Dell EMC and Hewlett Packard Enterprise are approaching this space from the perspective of converged computing.  Converged computing, whether delivered as converged infrastructure, composable infrastructure, or active data fabrics, will absolutely provide benefits for IT organizations that deploy those architectures.  Convergence abstracts away the physical limitations and presents a great consistent management model. Converged infrastructures are being extended to bridge into the cloud, but it still doesn’t’ necessarily solve the underlying storage problem.

Storage problems are best solved by storage vendors.  It’s your storage that has a view of data from ingest to consumption, where-ever those points may lay.

Concluding thoughts

We love the hybrid cloud model. Integrating the cloud and datacenter to deliver IT services to organizations of every size is a positive move.  The benefits, both economic and practical, far outweigh the challenges. I am looking forward to the day that companies will actively deliver this as its a bottleneck.

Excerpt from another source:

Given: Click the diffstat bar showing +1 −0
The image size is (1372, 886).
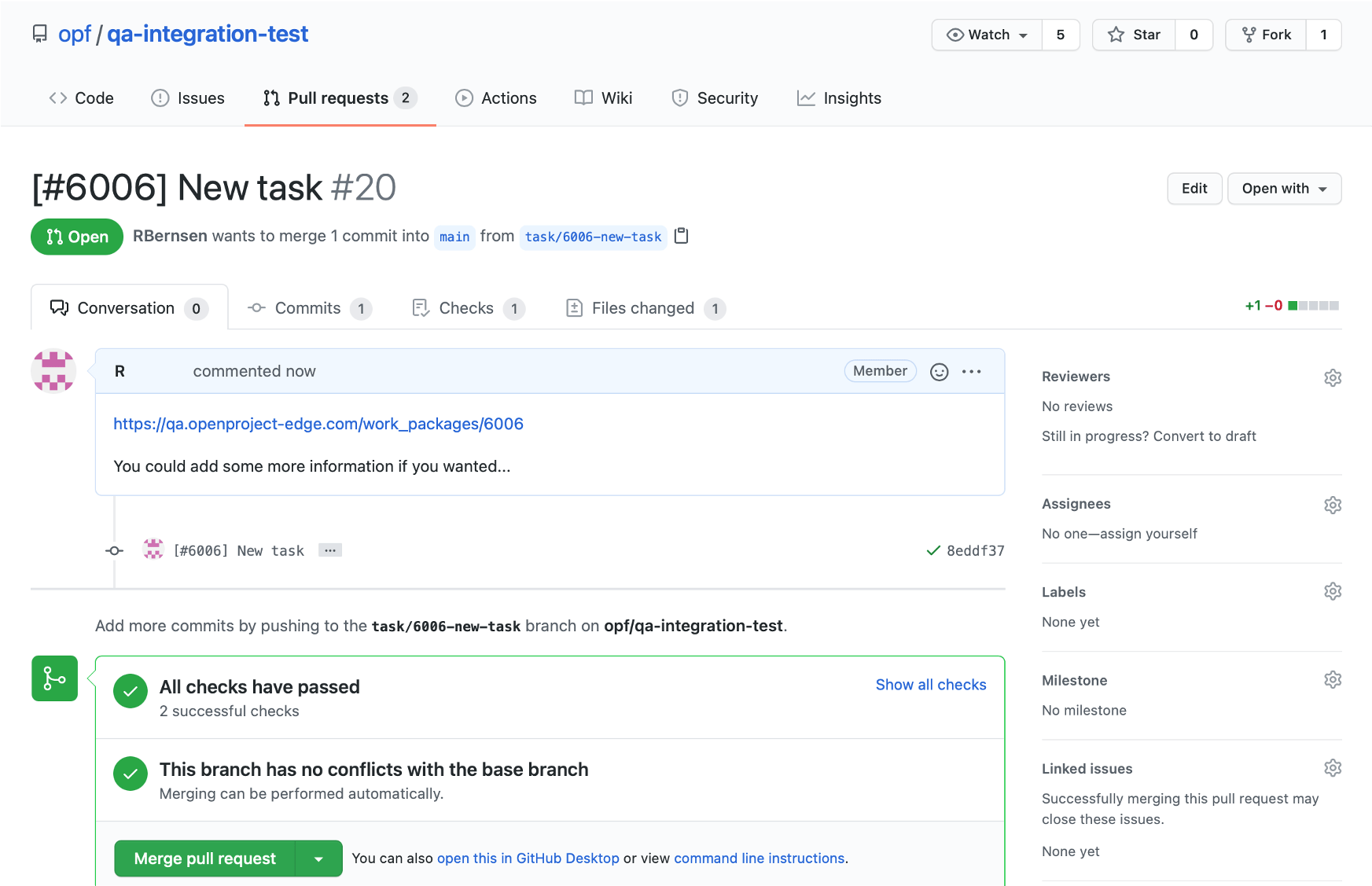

We as an industry must also keep in mind that these are very early days in understanding the right approaches.

While software technology providers such as VMWare, Nutanix, and others work with the public cloud providers from Amazon.com AWS, Microsoft Corporation Azure, and Google’s Google Cloud Services to smooth out the control plane, it’s critical that the storage world similarly engage and innovate.

There is a huge opportunity for innovators in the storage world to deliver cross-site capabilities that deliver a consistent experience, regardless of where data lives.  The door is open for innovators like Pure Storage, as one of the last pure-play storage providers, to extend their data hub architecture to the cloud. IBM could also take the work that they are doing to address this problem for IBM cloud customers and extend that into the public cloud sphere.

Regardless of where the solution comes from, we solidly believe that the solution to the problem will come from the storage industry.  There’s an opportunity to change the game, and somebody will take it.